TASK REQUIREMENTS: Retype, word for word, every line from the one holding "Instruction: Click the ATD" through the one holding "Delete the 10" in the entries below, both included, and only those lines.

┌─ THE DATA

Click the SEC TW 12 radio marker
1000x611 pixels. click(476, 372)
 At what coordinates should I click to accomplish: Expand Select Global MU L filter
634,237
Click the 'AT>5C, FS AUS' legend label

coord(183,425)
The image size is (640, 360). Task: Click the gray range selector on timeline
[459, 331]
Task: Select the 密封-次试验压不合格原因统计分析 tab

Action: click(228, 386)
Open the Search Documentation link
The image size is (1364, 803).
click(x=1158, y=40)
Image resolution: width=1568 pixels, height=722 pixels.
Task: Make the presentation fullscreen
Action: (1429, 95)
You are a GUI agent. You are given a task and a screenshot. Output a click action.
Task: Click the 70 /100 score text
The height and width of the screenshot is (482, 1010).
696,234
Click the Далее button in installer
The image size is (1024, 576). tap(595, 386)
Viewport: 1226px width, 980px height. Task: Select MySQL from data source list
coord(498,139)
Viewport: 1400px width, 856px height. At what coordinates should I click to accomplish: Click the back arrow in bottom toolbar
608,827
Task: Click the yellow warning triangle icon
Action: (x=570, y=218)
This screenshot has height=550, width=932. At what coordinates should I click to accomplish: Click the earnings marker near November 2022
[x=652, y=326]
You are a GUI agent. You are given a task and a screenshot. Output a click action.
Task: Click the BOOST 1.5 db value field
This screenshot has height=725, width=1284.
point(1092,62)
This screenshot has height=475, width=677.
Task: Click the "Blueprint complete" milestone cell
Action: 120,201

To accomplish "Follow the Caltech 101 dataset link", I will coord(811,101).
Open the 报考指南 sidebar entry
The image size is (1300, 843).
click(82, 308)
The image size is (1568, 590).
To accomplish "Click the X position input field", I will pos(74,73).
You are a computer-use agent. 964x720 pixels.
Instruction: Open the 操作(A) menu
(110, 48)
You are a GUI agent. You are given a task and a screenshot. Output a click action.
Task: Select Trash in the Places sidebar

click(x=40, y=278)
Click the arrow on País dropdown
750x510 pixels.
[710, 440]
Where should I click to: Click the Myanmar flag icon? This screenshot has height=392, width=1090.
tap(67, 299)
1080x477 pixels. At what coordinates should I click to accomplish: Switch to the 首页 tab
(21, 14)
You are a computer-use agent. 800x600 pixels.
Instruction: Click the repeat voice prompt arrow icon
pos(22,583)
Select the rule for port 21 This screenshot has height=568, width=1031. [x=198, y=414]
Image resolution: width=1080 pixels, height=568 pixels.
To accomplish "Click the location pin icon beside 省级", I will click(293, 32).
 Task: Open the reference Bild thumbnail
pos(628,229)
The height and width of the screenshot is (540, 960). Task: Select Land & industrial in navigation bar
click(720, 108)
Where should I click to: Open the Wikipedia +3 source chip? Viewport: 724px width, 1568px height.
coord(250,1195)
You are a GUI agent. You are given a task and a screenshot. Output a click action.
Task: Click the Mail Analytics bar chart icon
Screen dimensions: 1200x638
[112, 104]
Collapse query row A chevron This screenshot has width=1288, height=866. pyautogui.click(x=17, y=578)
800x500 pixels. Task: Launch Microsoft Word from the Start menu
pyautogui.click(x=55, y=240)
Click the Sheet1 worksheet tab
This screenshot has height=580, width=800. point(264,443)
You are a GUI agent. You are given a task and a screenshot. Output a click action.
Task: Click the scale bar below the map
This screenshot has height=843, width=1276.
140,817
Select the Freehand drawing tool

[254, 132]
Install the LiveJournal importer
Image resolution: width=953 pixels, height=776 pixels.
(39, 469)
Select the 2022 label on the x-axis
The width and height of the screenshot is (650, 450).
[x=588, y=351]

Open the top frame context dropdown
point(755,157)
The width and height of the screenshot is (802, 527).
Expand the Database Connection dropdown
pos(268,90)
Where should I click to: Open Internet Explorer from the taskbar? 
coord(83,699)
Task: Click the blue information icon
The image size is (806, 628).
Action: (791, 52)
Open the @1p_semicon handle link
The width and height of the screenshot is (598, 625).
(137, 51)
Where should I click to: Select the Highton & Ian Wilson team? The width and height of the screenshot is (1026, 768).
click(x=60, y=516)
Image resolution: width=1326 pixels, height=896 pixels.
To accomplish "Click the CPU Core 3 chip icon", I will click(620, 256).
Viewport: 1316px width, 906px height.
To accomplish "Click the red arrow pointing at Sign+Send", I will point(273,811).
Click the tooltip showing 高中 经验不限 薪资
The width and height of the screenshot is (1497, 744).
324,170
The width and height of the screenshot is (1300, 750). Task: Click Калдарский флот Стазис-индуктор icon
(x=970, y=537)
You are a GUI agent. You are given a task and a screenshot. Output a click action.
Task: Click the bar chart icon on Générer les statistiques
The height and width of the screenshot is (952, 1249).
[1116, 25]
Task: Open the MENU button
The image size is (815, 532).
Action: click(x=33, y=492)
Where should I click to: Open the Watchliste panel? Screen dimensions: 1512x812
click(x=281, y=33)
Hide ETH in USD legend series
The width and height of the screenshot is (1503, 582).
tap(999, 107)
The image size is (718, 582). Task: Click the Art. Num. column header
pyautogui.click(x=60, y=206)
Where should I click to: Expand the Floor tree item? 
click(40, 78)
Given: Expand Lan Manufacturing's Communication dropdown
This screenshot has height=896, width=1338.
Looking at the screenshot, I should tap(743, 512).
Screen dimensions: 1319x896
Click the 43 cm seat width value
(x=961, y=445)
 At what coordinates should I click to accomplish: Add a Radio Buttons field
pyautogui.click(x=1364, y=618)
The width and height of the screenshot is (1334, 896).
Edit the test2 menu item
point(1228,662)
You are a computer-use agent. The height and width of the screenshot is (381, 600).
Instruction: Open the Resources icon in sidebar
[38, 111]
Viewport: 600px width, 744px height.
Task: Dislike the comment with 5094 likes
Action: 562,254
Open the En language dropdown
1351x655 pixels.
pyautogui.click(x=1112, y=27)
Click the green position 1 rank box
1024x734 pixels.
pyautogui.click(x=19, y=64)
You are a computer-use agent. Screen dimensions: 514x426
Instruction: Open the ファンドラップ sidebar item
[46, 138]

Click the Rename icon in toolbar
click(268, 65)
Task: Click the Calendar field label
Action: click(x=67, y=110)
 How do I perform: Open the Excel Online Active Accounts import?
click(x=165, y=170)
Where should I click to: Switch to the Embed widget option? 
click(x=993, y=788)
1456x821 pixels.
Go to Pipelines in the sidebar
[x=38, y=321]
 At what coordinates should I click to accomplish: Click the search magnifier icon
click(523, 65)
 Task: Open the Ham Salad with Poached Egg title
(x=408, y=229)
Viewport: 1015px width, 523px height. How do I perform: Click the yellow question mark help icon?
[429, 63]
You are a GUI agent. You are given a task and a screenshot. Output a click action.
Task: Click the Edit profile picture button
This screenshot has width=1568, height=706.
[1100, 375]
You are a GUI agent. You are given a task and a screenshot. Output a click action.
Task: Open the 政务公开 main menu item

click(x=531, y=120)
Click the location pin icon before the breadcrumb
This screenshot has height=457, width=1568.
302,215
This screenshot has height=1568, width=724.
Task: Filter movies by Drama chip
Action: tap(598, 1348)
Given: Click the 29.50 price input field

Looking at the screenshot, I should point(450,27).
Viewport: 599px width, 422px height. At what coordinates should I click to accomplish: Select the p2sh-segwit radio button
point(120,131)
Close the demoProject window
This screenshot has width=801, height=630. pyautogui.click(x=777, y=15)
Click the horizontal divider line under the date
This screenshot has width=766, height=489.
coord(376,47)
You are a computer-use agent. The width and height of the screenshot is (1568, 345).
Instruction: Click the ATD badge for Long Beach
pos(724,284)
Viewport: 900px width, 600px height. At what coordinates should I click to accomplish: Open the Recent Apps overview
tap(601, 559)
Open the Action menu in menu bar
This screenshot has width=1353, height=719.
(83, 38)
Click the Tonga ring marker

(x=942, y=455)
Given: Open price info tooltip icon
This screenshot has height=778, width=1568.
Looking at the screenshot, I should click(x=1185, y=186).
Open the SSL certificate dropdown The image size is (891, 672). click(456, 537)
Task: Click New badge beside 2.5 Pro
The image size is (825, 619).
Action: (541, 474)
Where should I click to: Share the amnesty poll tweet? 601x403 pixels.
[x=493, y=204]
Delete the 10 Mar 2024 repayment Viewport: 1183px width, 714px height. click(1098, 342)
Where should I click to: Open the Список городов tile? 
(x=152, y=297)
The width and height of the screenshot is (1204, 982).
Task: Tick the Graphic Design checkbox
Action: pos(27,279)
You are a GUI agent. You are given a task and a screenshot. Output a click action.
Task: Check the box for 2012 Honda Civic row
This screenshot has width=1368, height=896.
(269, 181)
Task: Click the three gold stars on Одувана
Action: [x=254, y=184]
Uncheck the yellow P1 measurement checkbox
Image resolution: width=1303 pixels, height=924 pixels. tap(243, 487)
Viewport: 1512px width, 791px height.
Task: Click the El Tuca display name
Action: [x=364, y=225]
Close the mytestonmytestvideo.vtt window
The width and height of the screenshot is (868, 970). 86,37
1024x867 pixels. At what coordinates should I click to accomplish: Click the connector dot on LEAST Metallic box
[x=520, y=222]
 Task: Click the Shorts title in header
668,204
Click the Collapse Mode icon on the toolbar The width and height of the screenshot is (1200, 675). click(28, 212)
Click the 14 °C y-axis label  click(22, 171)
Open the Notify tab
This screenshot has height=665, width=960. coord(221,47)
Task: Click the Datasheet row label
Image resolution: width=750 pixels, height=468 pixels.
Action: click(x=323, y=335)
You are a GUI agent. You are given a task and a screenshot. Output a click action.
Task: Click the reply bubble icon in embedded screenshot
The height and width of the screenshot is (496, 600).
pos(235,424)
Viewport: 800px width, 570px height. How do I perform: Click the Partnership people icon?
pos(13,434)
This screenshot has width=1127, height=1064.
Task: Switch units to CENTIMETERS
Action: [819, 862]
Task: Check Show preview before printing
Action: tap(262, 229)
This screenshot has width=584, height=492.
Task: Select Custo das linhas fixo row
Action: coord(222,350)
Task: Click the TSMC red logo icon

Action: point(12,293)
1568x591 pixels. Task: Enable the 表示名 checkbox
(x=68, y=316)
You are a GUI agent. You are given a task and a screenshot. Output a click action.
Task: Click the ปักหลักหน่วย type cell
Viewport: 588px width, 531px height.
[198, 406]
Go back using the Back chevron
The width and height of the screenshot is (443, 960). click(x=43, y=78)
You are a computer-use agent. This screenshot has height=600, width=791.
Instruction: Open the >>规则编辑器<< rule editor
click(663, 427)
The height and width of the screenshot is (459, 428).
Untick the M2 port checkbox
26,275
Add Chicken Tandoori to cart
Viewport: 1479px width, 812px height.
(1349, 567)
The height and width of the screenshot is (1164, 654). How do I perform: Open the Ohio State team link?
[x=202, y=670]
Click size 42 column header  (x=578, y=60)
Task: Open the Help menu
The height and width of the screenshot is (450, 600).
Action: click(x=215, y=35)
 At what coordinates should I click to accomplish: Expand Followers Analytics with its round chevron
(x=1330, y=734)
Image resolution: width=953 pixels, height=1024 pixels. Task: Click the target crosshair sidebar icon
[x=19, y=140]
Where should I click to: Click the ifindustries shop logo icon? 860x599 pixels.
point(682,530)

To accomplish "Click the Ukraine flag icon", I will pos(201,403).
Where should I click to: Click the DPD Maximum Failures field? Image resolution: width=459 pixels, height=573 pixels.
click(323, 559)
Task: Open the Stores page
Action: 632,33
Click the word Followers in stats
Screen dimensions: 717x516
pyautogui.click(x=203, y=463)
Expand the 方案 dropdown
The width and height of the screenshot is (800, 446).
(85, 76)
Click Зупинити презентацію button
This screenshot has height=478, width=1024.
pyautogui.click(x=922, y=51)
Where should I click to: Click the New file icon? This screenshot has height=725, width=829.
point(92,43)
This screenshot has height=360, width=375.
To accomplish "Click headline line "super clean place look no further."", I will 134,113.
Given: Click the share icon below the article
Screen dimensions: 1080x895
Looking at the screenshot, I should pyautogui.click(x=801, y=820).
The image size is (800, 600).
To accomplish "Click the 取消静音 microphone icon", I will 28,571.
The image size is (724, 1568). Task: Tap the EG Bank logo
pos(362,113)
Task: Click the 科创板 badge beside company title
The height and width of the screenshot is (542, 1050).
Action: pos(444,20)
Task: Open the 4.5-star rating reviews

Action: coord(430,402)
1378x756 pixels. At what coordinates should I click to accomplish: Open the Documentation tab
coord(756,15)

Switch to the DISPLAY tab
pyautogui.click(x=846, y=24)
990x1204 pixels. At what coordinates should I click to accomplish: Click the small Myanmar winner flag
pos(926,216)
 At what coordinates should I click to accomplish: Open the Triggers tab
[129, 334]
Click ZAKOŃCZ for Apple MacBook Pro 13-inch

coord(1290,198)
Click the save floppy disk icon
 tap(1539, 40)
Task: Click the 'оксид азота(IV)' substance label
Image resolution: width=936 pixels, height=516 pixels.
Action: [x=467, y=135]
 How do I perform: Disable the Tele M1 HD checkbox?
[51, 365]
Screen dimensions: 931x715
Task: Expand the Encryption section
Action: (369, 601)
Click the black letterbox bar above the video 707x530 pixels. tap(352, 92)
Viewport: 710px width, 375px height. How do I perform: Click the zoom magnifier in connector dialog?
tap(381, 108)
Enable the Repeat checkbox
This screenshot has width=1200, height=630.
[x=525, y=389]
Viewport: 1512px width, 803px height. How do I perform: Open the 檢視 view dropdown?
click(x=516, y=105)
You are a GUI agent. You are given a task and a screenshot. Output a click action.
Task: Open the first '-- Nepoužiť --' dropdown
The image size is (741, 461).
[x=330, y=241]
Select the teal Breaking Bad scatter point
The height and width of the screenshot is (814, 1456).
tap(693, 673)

└─

EXPECTED ANSWER:
Instruction: Click the ATD badge for Long Beach
pos(724,284)
Viewport: 900px width, 600px height. At what coordinates should I click to accomplish: Open the Recent Apps overview
tap(601, 559)
Open the Action menu in menu bar
This screenshot has width=1353, height=719.
(83, 38)
Click the Tonga ring marker

(x=942, y=455)
Given: Open price info tooltip icon
This screenshot has height=778, width=1568.
Looking at the screenshot, I should click(x=1185, y=186).
Open the SSL certificate dropdown The image size is (891, 672). click(456, 537)
Task: Click New badge beside 2.5 Pro
The image size is (825, 619).
Action: (541, 474)
Where should I click to: Share the amnesty poll tweet? 601x403 pixels.
[x=493, y=204]
Delete the 10 Mar 2024 repayment Viewport: 1183px width, 714px height. click(1098, 342)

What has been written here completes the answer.